In a randomized controlled trial, Table 1 ideally has no statistically significant differences between groups, and it’s worth skimming it to see if any differences do exist. If they do, the authors should address it in their methods and/or limitations section. In observational trials, some statistically significant differences between groups may be unavoidable, depending on the populations, recruitment methods and what’s being studied, but the authors should still address how they adjust for these differences in their methods and/or limitations. Table 1 is also a useful for seeing what ISN’T there — what characteristics/baseline data did the authors not collect or consider that they should have or that might have confounded the results?

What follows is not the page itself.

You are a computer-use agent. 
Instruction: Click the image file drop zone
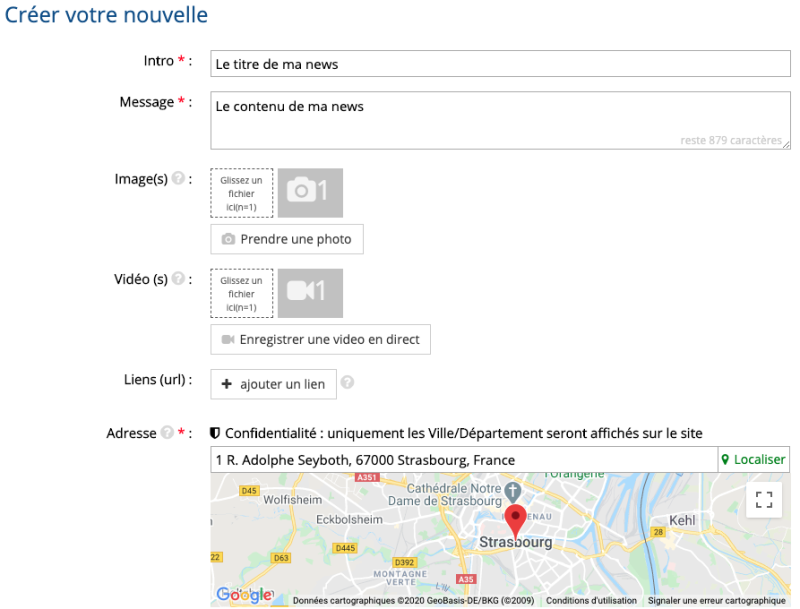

Another time it may be important to look at Table 1 is in meta-analyses or systematic reviews where individual populations across trials might be quite different. Reviews/meta-analyses do not always include a Table 1 of participants across trials, but they should at least address how homogenous or heterogenous the study populations were and the potential significance of those differences.

Translational research

In translational or applied scientific studies, researchers use a body of scientific knowledge to solve a practical problem. For example, basic research identified a gene that causes a common form of the blood clotting disorder hemophilia. In a subsequent translational study, researchers used a virus to replace the broken gene in human cells, successfully treating six patients with the disease.

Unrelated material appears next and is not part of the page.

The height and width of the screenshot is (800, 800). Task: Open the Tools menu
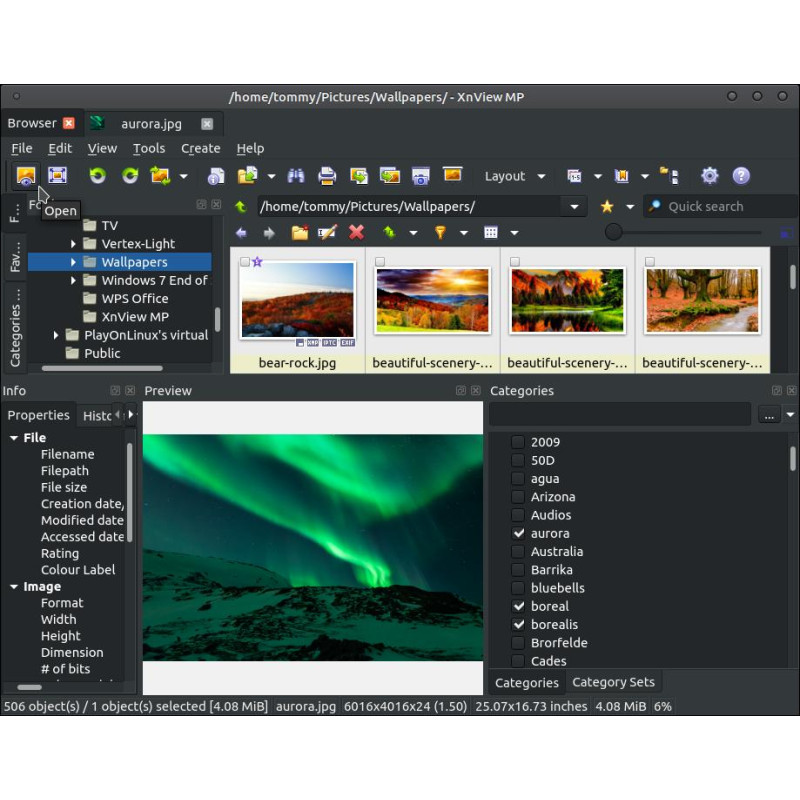(149, 148)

Treatment Emergent Adverse Event (TEAE)

A category of adverse events that can particularly occur with cancer or autoimmune condition treatments during a clinical trial is the treatment emergent adverse event. This is an often unexpected adverse (negative) outcome or event that arises during the course of treatment that did not appear to exist beforehand or appears to be worsening a pre-existing condition or problem. Whereas adverse events may or may not be related to a treatment, a TEAE is distinguished by its appearing specifically while treatment is ongoing or very soon thereafter, often with an infusion therapy or a treatment that requires multiple visits over time.

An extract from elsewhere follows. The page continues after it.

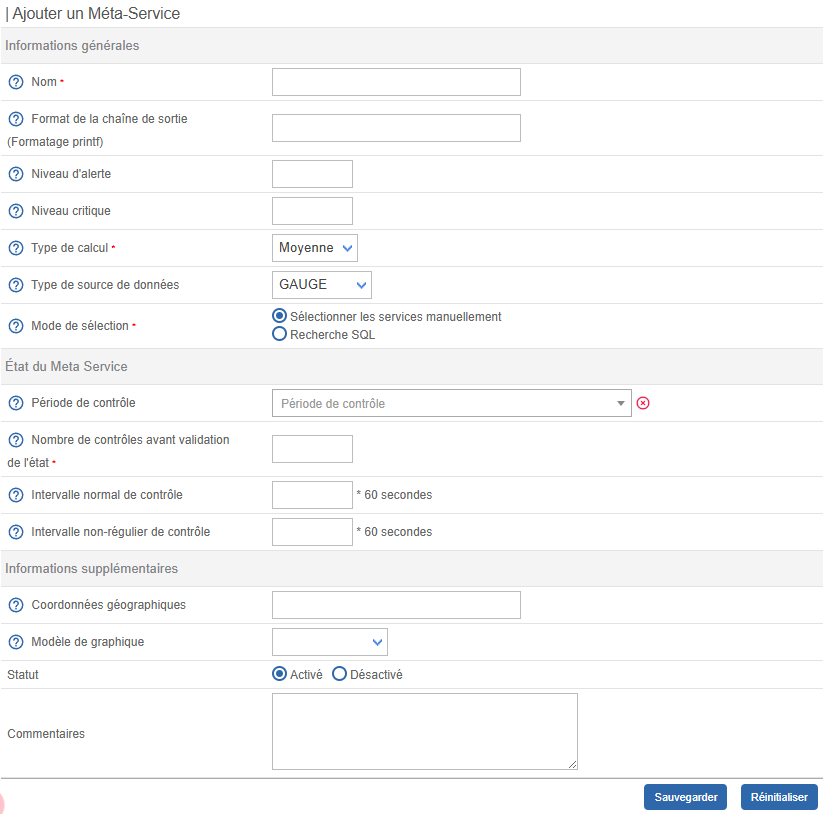The height and width of the screenshot is (814, 823).
Task: Show help for Type de source de données
Action: (16, 285)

Being treatment-naive means that an individual has not yet received any treatment for a particular condition. A treatment-naive person who is HIV-positive, for example, is someone who has not started anti-retroviral therapy. The term “naive” can also be paired with a particular drug to identify a patient who has not received treatment with that particular drug (or class of drugs). Someone with major depression who is SSRI-naive, for example, has not taken any selective serotonin reuptake inhibitors (SSRI), though they may have taken a different antidepressant. Someone who is “antipsychotic-naive” has not taken any antipsychotics, but they may have taken something else to treat psychosis. Naive can refer to non-medication interventions as well, but it’s most often used with drugs or an overall treatment regimen (drugs plus another intervention, such as psychotherapy for mental health conditions).


A vector is any agent or intermediary that carries and transmits a pathogen from one individual to another. Common vectors of infectious disease include insects, such as mosquitos and fleas, and arachnids, such as ticks or spiders. However, plants and fungi can also be vectors.

Washout period

A washout period can describe two scenarios:
a) the run-in period before a study begins during which researchers are waiting for a previous drug or intervention’s effects to wear off before they start a new one (to avoid confounding between the two interventions), or
b) the period between two different interventions when researchers are waiting for the participants’ bodies to normalize after the first intervention before beginning the next one.

An example of the latter might be a study in which people participate in a strictly defined sleep or exercise or diet routine for a couple of weeks and then, after a washout period of perhaps two weeks, participates in a different strictly defined sleep or exercise or diet routine to compare the effects of each one in each person (a type of self-controlled case series design or cross-over study).